#### ENTRIES PROVIDED

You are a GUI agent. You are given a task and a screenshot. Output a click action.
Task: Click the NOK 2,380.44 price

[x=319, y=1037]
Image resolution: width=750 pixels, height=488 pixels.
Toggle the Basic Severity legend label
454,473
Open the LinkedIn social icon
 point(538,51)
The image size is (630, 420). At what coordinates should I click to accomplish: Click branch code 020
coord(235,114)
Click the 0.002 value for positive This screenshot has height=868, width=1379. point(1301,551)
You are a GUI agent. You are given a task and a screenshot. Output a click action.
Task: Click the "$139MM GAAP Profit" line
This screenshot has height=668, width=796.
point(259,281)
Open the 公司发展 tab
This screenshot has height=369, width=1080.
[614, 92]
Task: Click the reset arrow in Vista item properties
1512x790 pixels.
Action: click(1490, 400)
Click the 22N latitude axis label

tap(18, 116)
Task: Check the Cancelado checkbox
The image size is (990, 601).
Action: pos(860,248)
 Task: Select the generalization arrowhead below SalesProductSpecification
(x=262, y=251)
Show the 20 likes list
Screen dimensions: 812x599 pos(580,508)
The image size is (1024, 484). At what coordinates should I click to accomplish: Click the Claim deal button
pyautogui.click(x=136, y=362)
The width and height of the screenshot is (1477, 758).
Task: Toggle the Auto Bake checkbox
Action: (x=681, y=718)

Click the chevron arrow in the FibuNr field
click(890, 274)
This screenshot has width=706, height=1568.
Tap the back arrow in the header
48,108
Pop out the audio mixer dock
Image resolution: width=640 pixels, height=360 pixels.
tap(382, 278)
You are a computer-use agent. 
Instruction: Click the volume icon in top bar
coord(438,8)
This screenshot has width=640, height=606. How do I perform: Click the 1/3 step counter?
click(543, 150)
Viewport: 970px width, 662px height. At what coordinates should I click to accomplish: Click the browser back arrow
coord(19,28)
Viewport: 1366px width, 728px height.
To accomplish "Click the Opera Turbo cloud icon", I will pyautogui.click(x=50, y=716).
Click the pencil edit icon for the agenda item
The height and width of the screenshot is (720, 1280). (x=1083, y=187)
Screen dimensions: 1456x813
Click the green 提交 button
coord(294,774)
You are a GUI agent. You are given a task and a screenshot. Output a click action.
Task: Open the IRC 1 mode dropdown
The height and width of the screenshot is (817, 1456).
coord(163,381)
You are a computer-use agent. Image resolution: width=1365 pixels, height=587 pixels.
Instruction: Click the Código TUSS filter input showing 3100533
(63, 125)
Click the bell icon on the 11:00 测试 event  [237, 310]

########

▶ [PROBLEM REQUIREMENTS]
From the entries, copy every line in which the string "computer" can be found.

▶ [RESULT OF THE EXERCISE]
You are a computer-use agent. 
You are a computer-use agent. Image resolution: width=1365 pixels, height=587 pixels.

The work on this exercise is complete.